Des centaines de personnes ont escaladé les murs du pittoresque fort de Galle lors de la séance du matin du deuxième test lors d’une manifestation condamnant le président Gotabaya Rajapaksa pour mauvaise gestion des finances du pays.

Regardant de haut alors que l’Australie terminait les manches, des chœurs bruyants de la foule appelant à la démission de Rajapaksa sont arrivés à peine deux heures avant qu’une foule en colère dans la capitale n’oblige le président à fuir sa maison.

« Aujourd’hui, évidemment, le pays est en ébullition, les gens de l’extérieur ont leur mot à dire.

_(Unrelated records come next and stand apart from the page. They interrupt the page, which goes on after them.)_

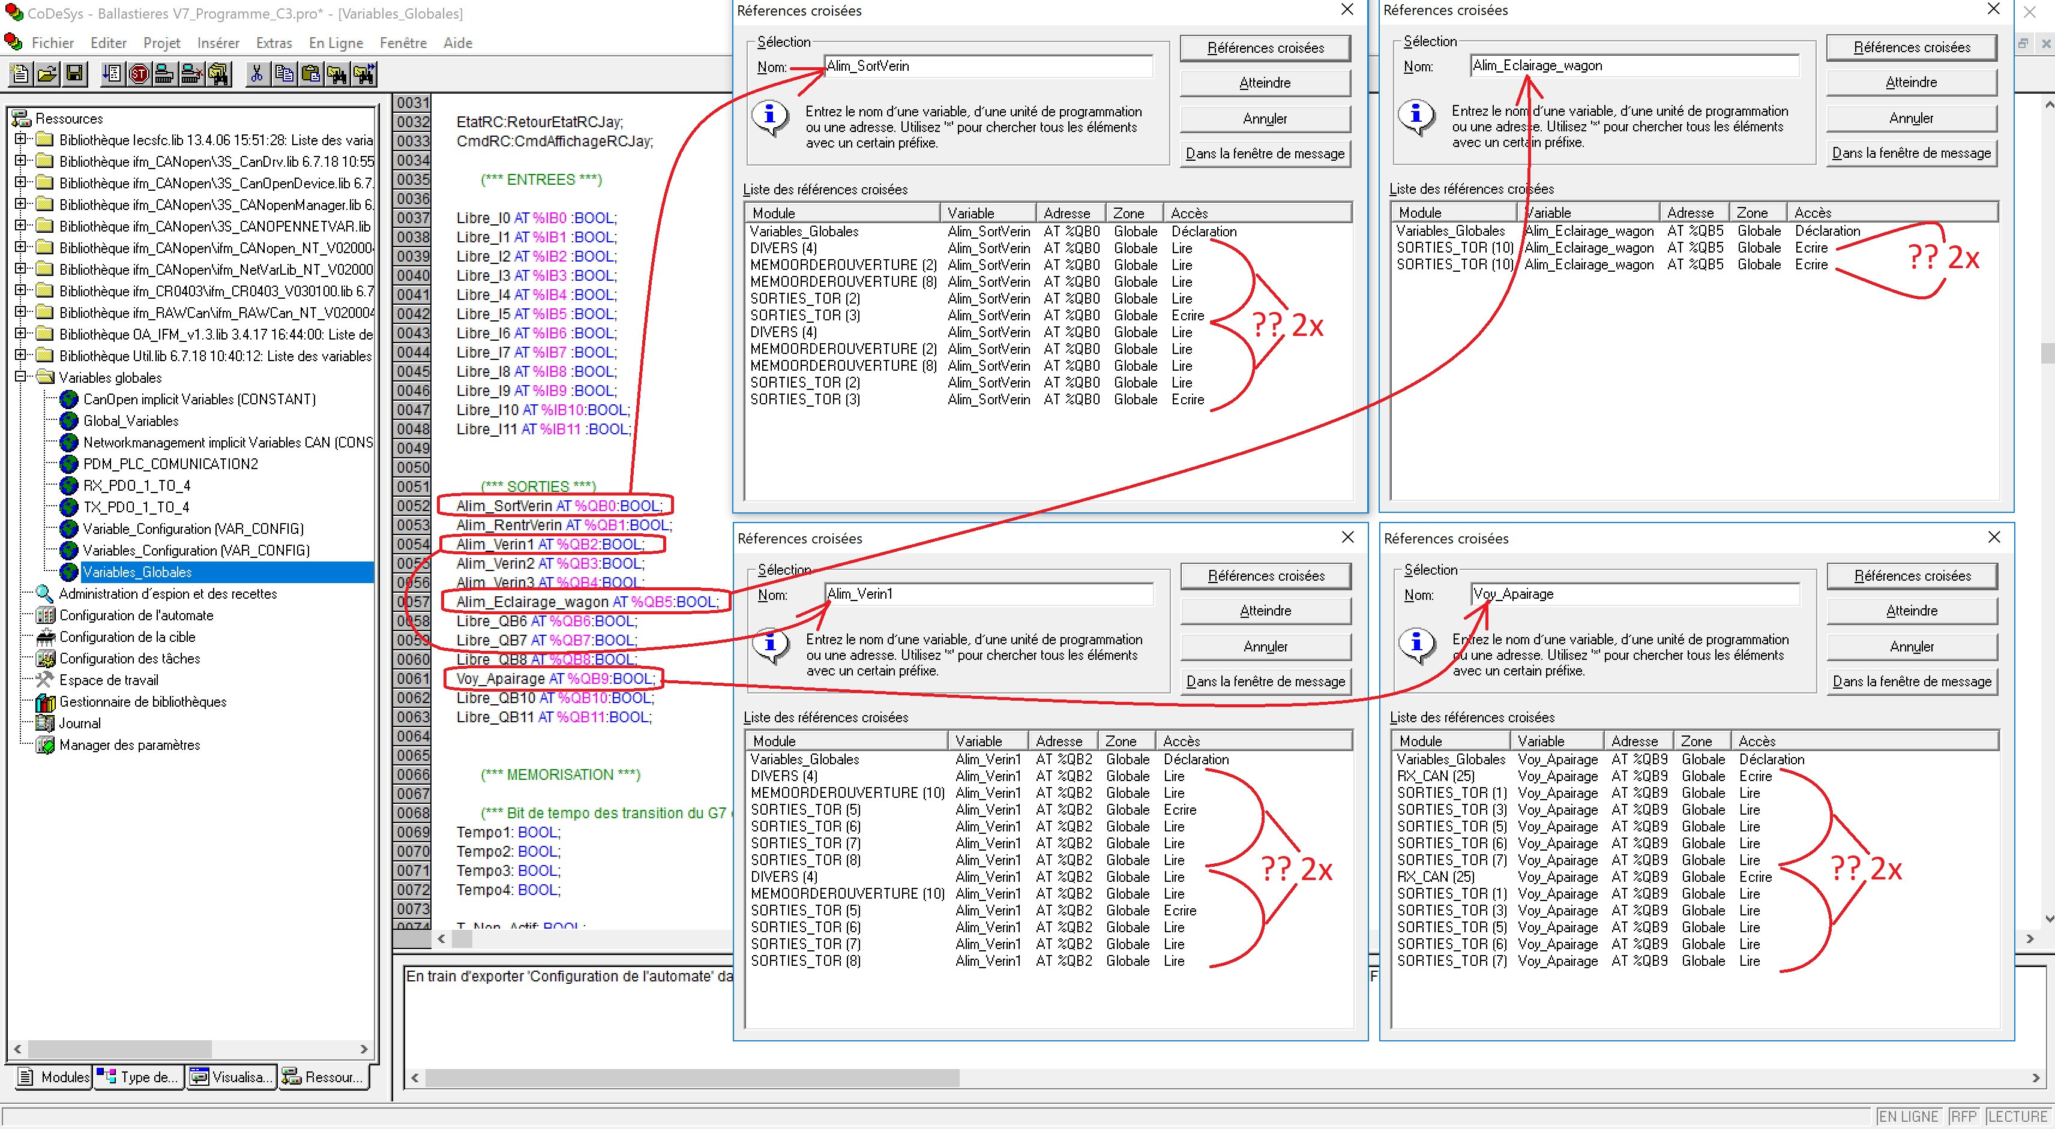Click the Login PLC connection toolbar icon

point(164,74)
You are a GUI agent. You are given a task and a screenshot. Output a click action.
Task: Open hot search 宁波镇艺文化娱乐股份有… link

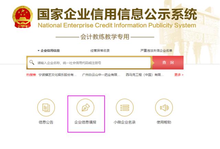57,75
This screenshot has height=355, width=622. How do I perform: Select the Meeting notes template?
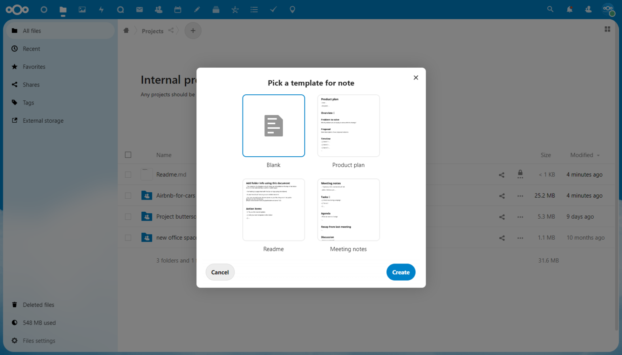(x=348, y=210)
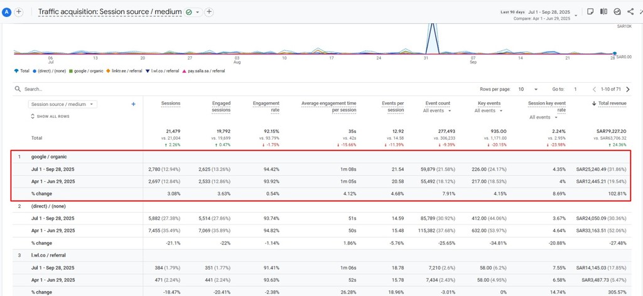Viewport: 643px width, 296px height.
Task: Toggle the 'linktr.ee / referral' legend series
Action: point(124,71)
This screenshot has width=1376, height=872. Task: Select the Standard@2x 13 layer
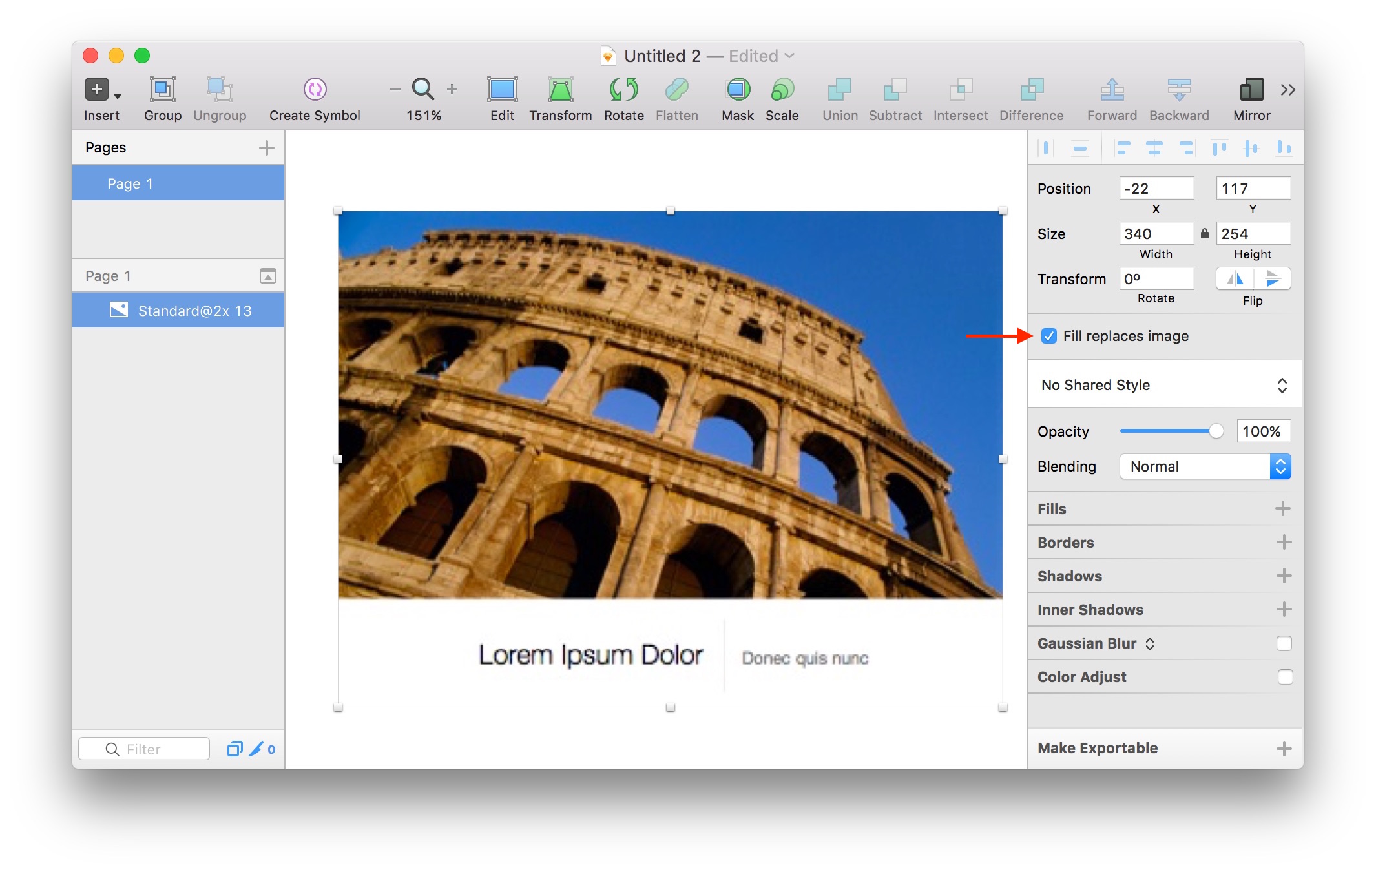(194, 311)

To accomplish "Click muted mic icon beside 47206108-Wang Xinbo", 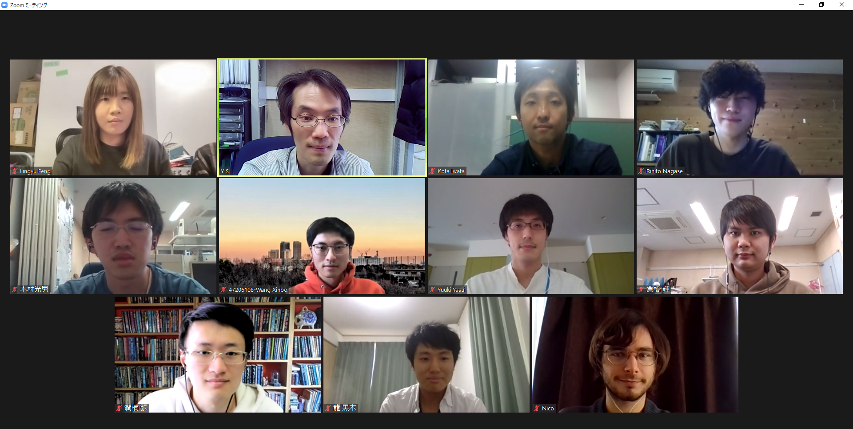I will coord(224,290).
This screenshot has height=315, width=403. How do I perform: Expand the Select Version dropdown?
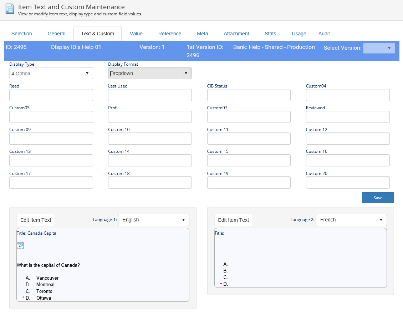point(379,48)
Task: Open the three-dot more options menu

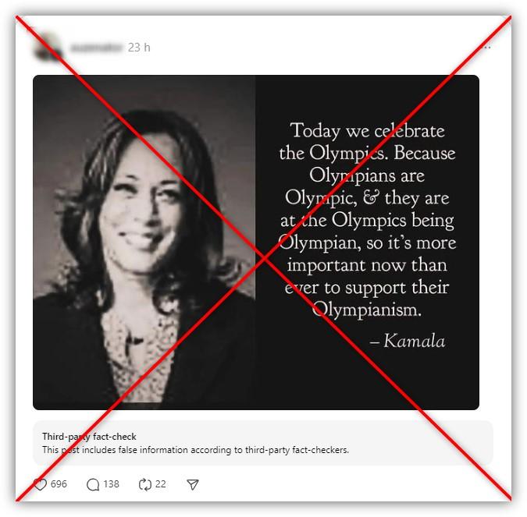Action: coord(487,48)
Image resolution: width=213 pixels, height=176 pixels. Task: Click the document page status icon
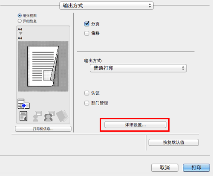tap(23, 116)
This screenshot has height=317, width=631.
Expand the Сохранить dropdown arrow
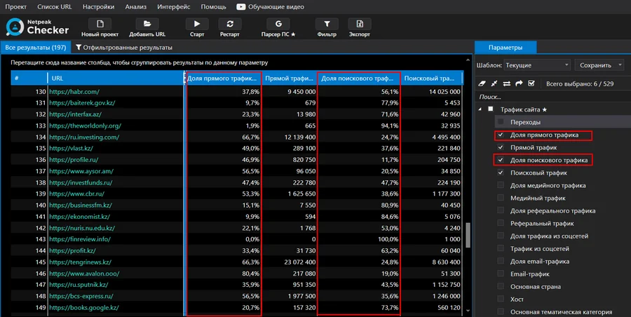point(620,65)
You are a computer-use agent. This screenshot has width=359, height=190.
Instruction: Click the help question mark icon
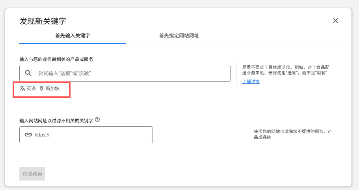97,120
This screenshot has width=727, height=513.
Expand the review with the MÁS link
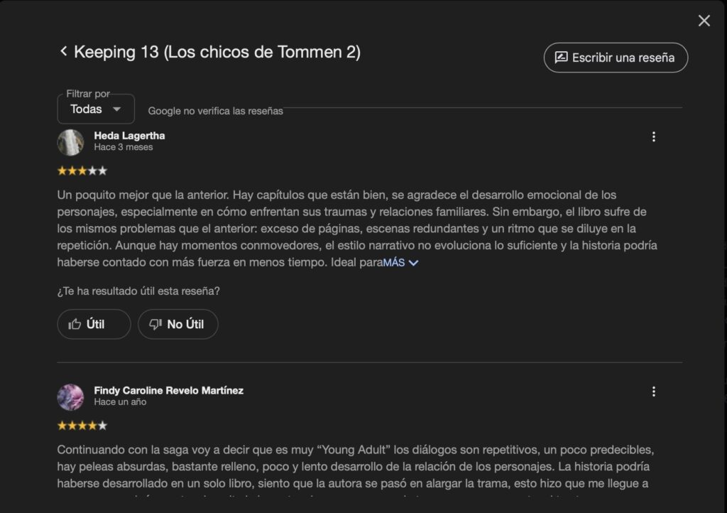(x=394, y=263)
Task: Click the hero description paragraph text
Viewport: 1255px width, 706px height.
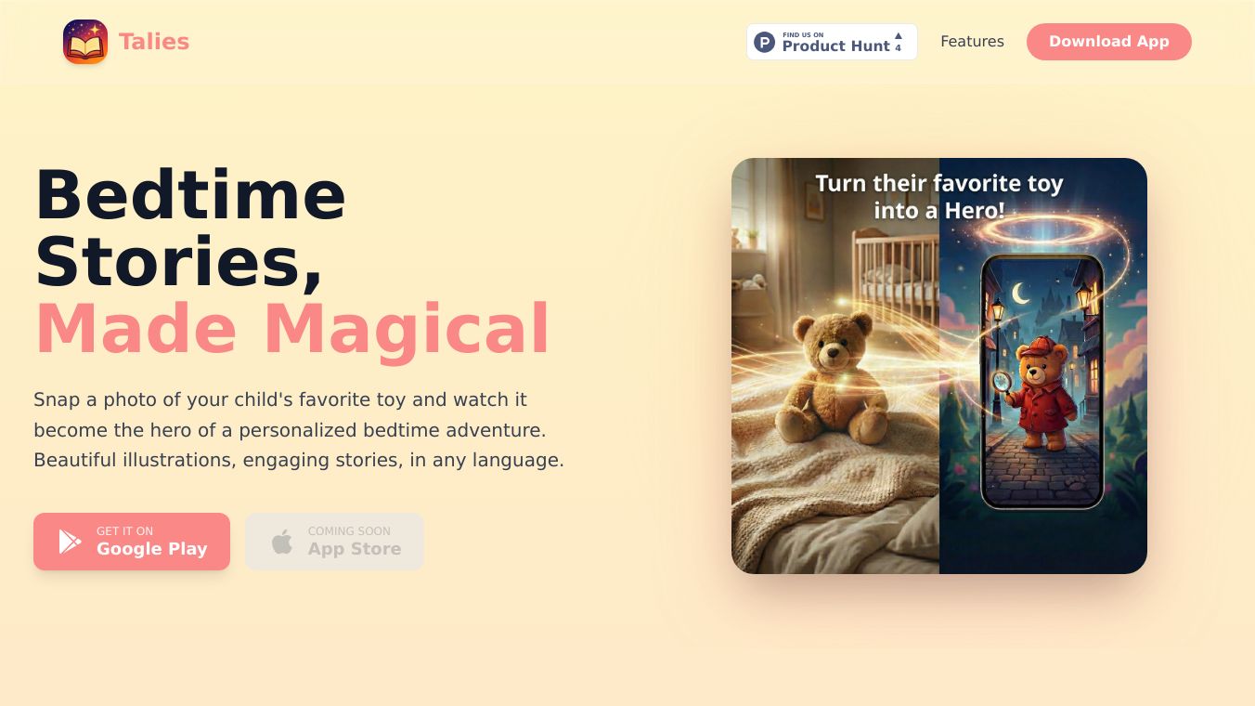Action: [x=299, y=429]
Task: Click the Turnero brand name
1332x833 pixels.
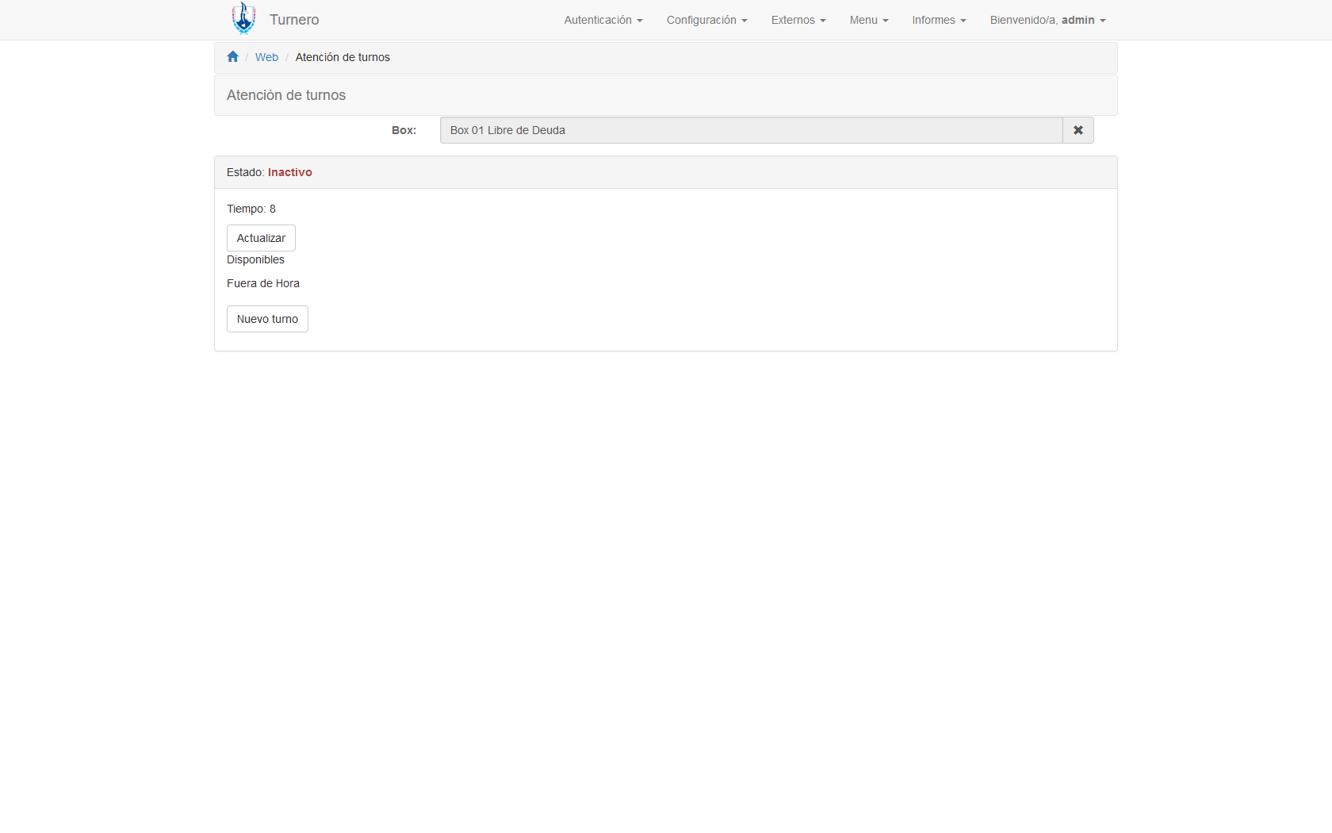Action: pos(294,20)
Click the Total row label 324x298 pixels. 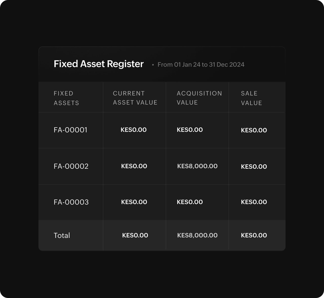pos(62,235)
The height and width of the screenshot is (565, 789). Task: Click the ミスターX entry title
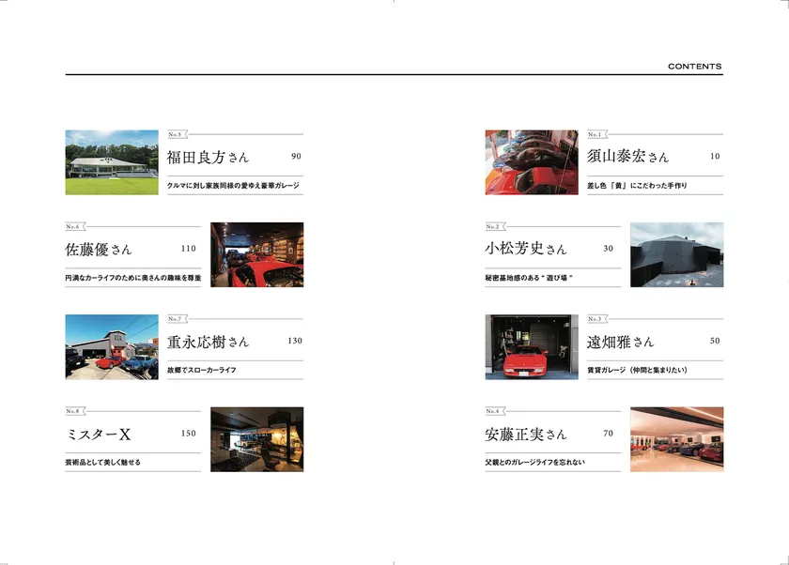coord(98,435)
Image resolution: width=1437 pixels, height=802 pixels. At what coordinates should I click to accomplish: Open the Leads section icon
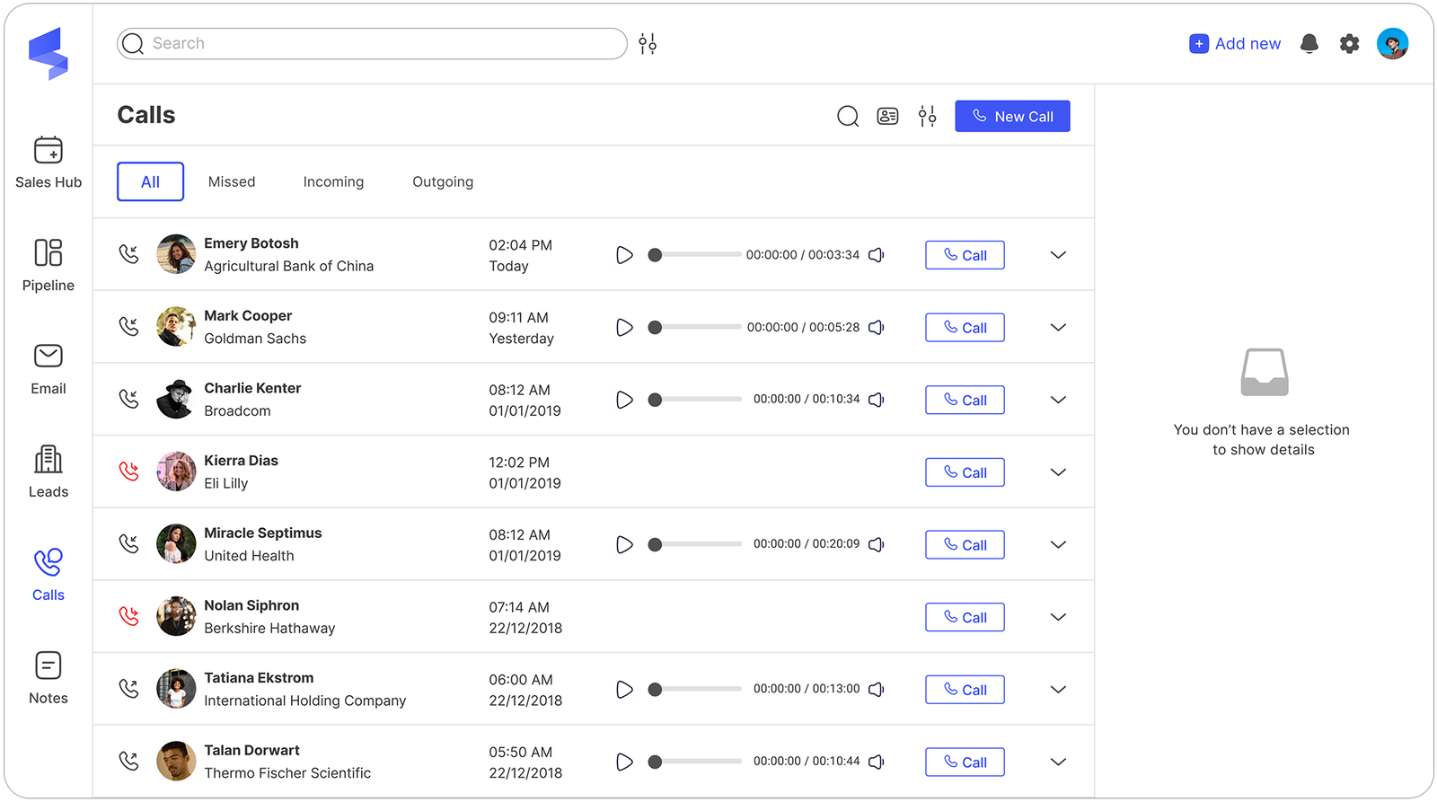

Bien sûr, nous pouvions l’entendre, je veux dire que nous pouvons encore l’entendre maintenant », a déclaré Steve Smith d’Australie après les journaux de bord.

Mais l’ancien skipper, qui a terminé les manches sans être éliminé, a déclaré que le battage médiatique n’avait pas eu d’impact sur le match.

« Vous pouvez entendre beaucoup de choses », a-t-il dit. « Mais cela n’a touché personne et n’a joué aucun rôle dans ce qui se passait ici. »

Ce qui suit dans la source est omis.